Scarlett estaba bien lejos de sentir inquietud, y las dulces manos de Melanie entre sus cabellos la irritaban. Sentía deseos de echar hacia atrás la cabeza y gritar: «¡Oh, cuántas historias!», porque guardaba vivo recuerdo de cómo los miembros de la Guardia Nacional, la Milicia y los soldados del hospital se habían disputado el placer de bailar con ella la noche anterior.

Melanie era la persona cuya defensa menos deseaba Scarlett en el mundo. Que pensase en defenderse a sí misma, y si aquellas viejas brujas tenían ganas de arañar..., ¡bah, no tenía por qué ocuparse de ellas! Había en el mundo demasiados oficiales apuestos para molestarse por lo que dijeran cuatro viejas.
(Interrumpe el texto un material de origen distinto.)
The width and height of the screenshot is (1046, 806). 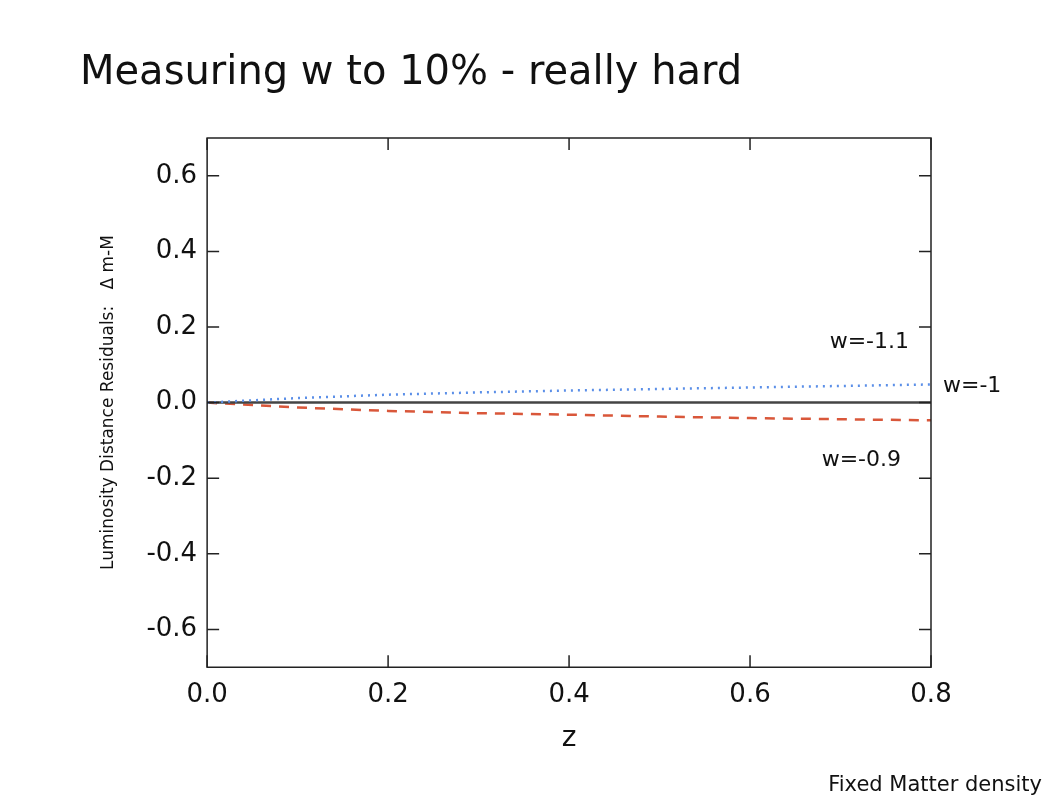 What do you see at coordinates (176, 400) in the screenshot?
I see `y-tick-label: 0.0` at bounding box center [176, 400].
Pittypat se enjugaba los ojos, algo calmada por las palabras de Melanie, cuando Prissy entró con una carta.

—Para usted, señora Melanie. La ha traído un negrito.

—¿Para mí? —dijo Melanie, asombrada, rasgando el sobre.

Scarlett estaba comiendo sus buñuelos, sin ocuparse de nada, hasta que el llanto de Melanie le hizo alzar la cabeza y ver a la tía Pittypat que se llevaba la mano al corazón.

—¡Ha muerto Ashley! —gritó la solterona, echando la cabeza hacia atrás y dejando caer los brazos inertes.

—¡Oh, Dios! —exclamó Scarlett, sientiendo helársele la sangre.

—¡No, no! —gritó Melanie—. ¡Pronto tráeme las sales, Scarlett! Vamos, querida tía Pitty, ¿te encuentras mejor? Respira así, profundamente. No, no es Ashley. Siento mucho haberte asustado; lloraba porque me siento feliz... —Abrió el puño que tenía cerrado y se llevó a los labios algo que lanzó un destello. Scarlett vio que era un anillo de oro—. ¡Soy tan feliz! —Y empezó nuevamente a llorar—. Lee, lee —dijo, señalando la carta, que había caído al suelo—. ¡Oh, qué simpático, qué bueno!